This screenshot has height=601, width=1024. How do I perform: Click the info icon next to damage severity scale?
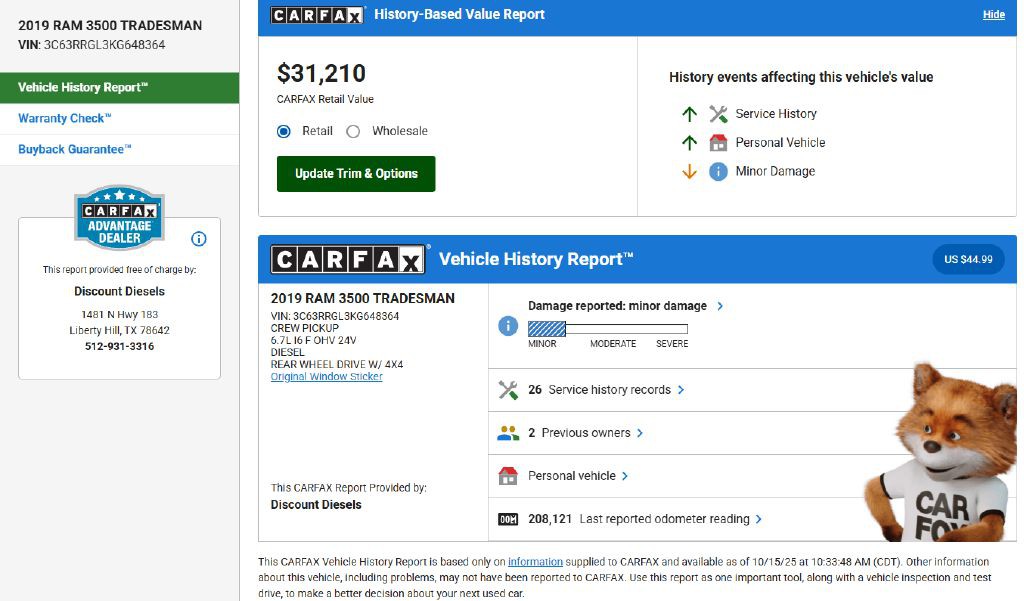click(508, 326)
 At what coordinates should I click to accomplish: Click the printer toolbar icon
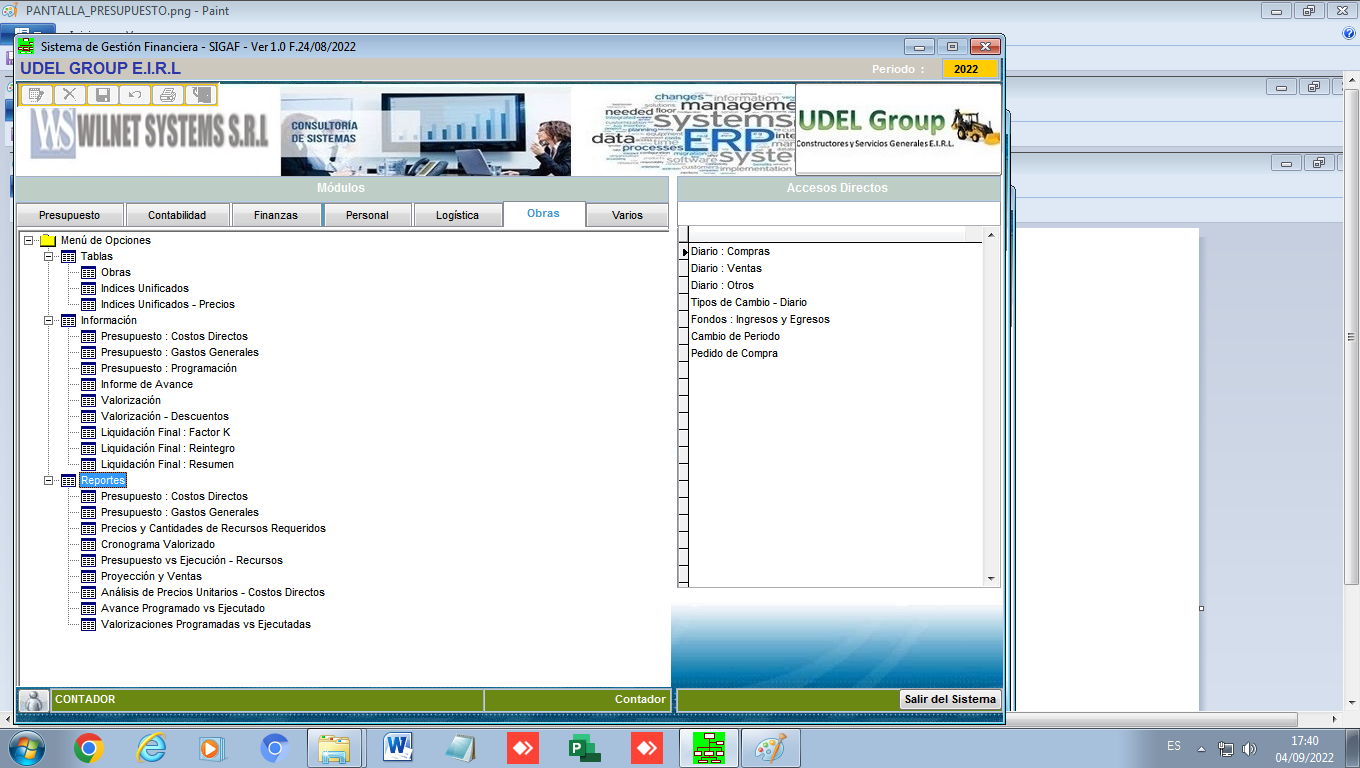click(x=168, y=95)
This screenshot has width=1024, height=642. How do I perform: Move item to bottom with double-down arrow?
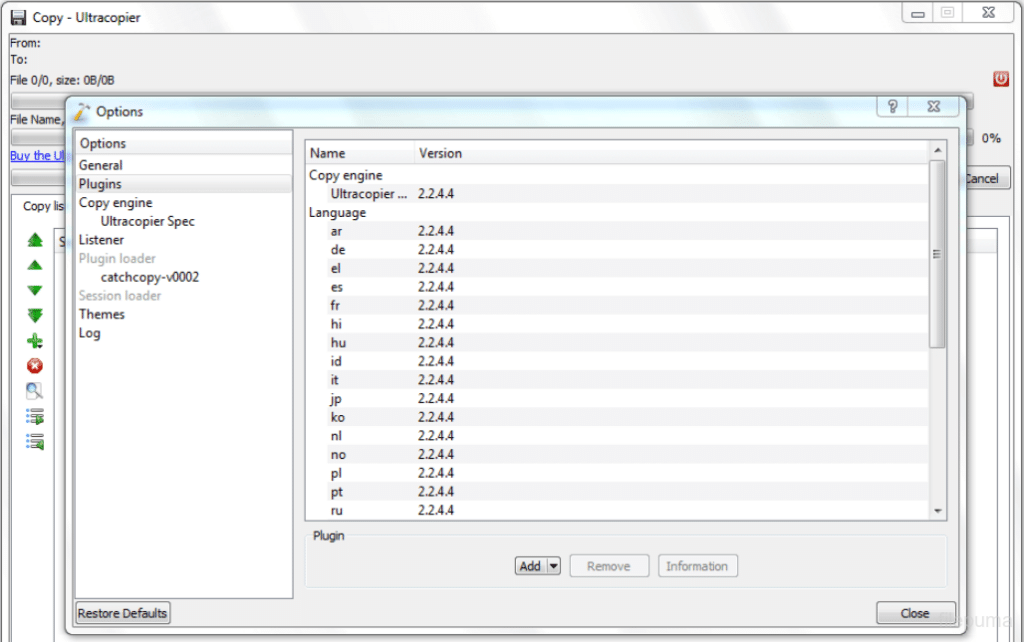(x=35, y=315)
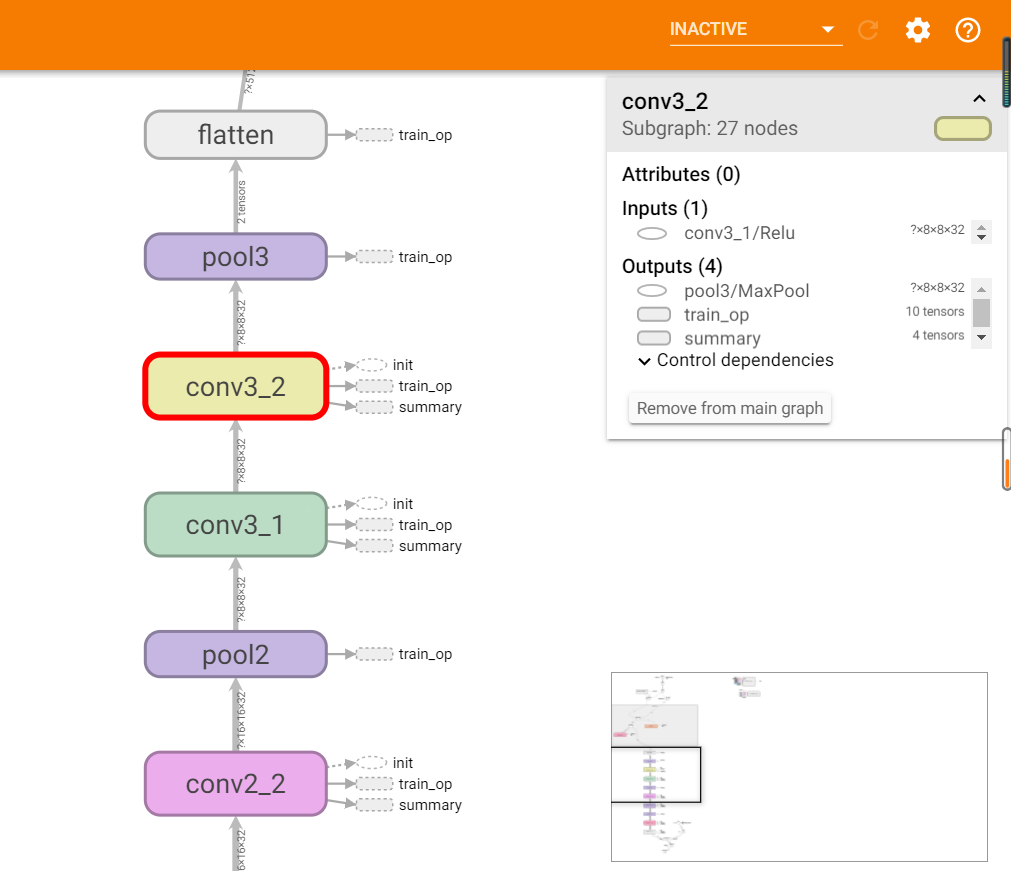Expand the Control dependencies section

(735, 360)
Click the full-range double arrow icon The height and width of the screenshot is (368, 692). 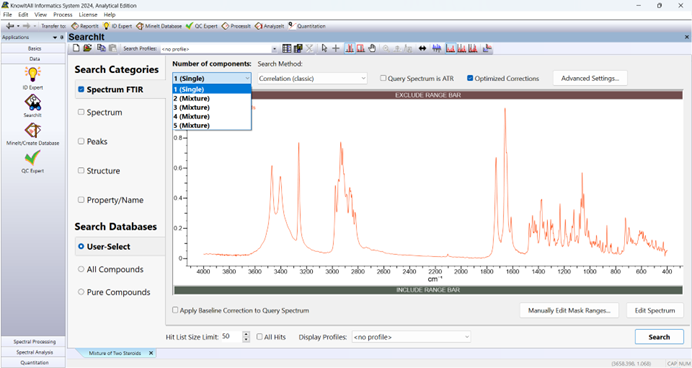click(x=422, y=49)
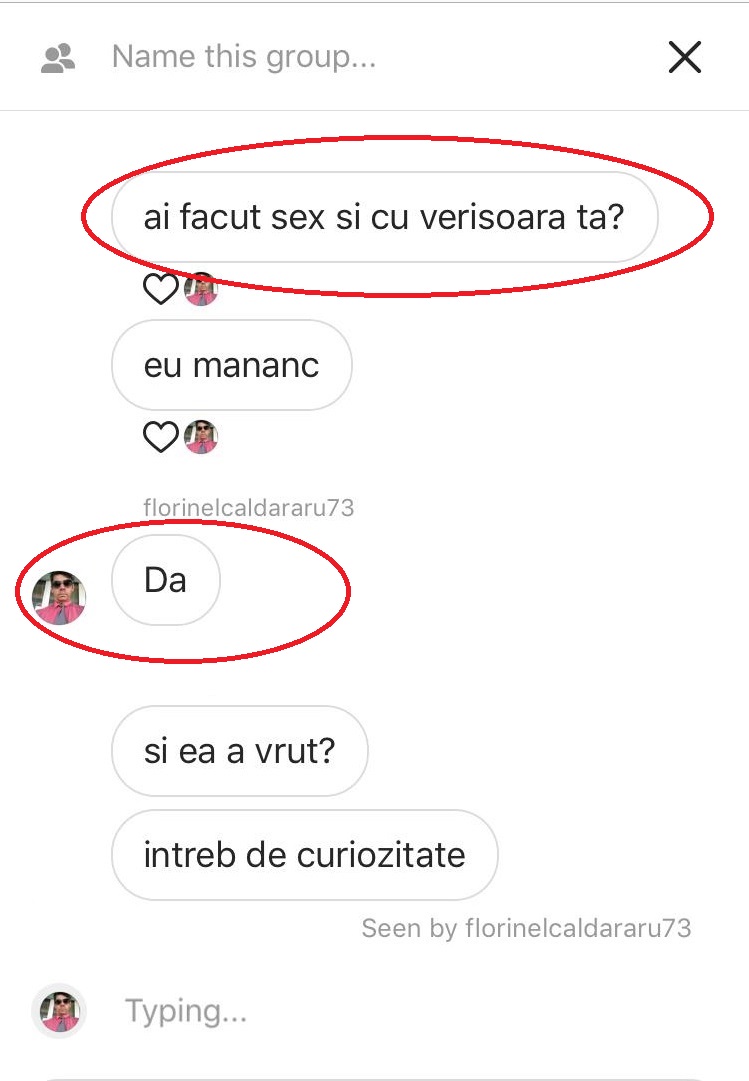Open the florinelcaldararu73 username label above 'Da'
The height and width of the screenshot is (1081, 749).
pos(248,508)
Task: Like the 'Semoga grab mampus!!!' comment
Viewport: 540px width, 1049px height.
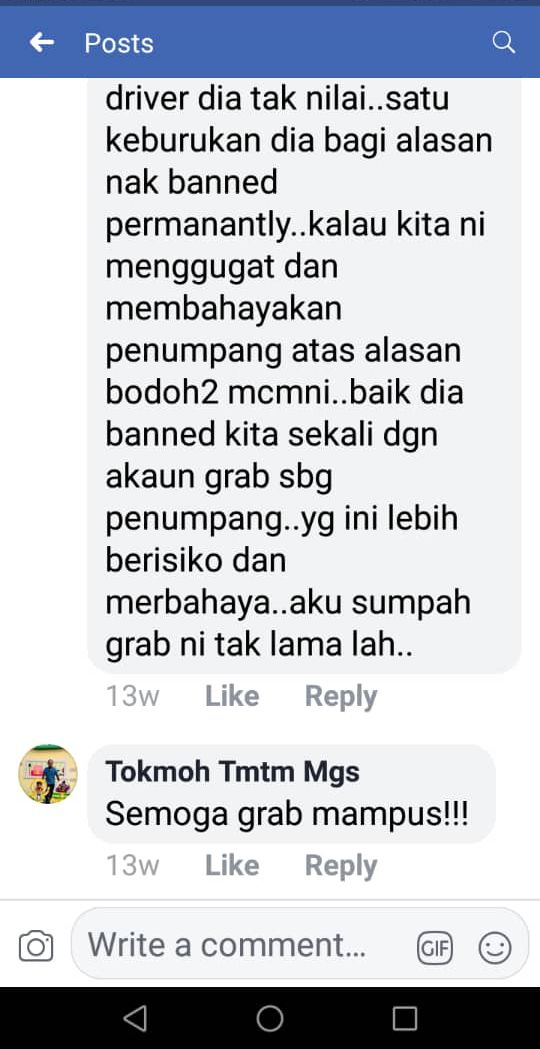Action: click(x=232, y=866)
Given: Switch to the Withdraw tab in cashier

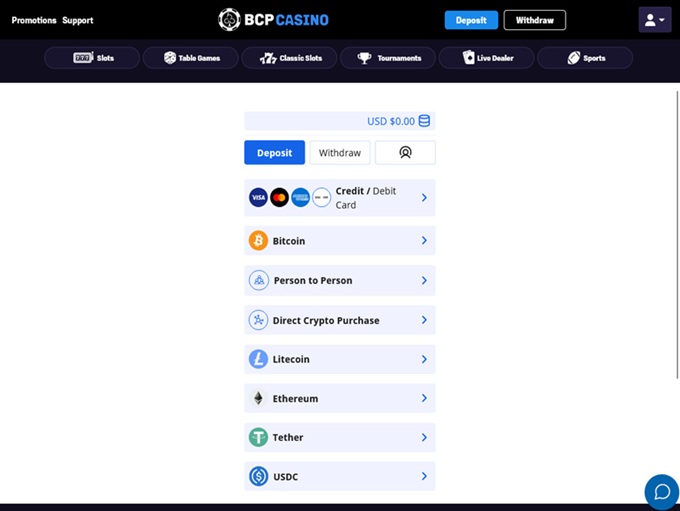Looking at the screenshot, I should pos(340,153).
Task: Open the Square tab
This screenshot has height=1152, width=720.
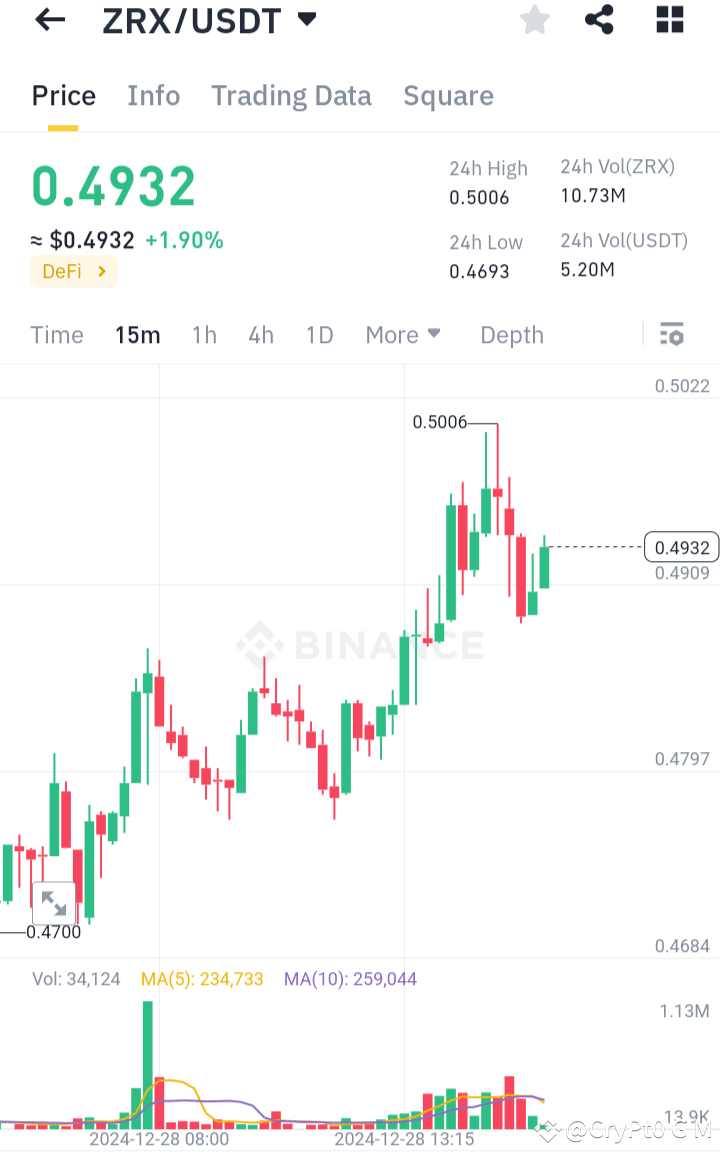Action: tap(448, 96)
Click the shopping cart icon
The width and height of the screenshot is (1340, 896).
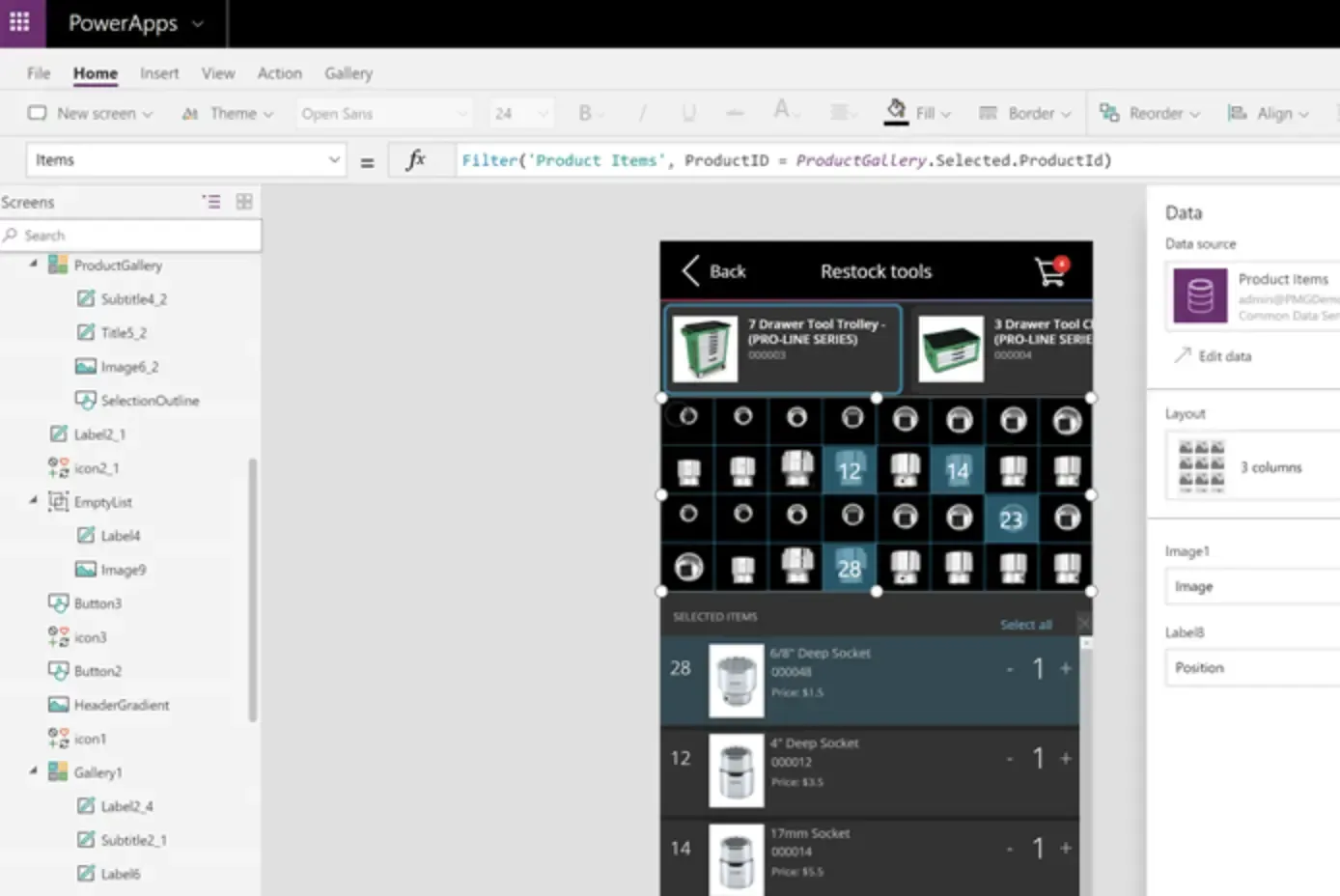(x=1050, y=271)
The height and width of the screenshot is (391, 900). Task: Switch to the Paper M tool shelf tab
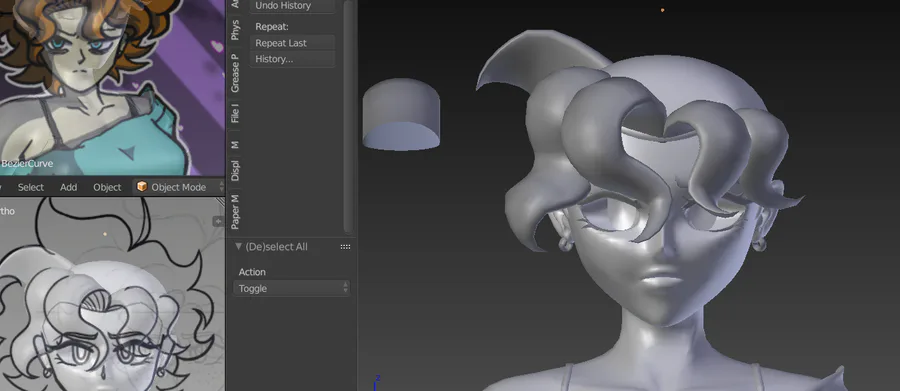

***

SET TASK:
Reproduce verbatim the lines of the data above, from the line containing "Click the shopping cart icon" through the end of the data, and omit the pictures from your reply.

THE ANSWER:
Click the shopping cart icon
The width and height of the screenshot is (1340, 896).
(x=1050, y=271)
The height and width of the screenshot is (391, 900). Task: Switch to the Paper M tool shelf tab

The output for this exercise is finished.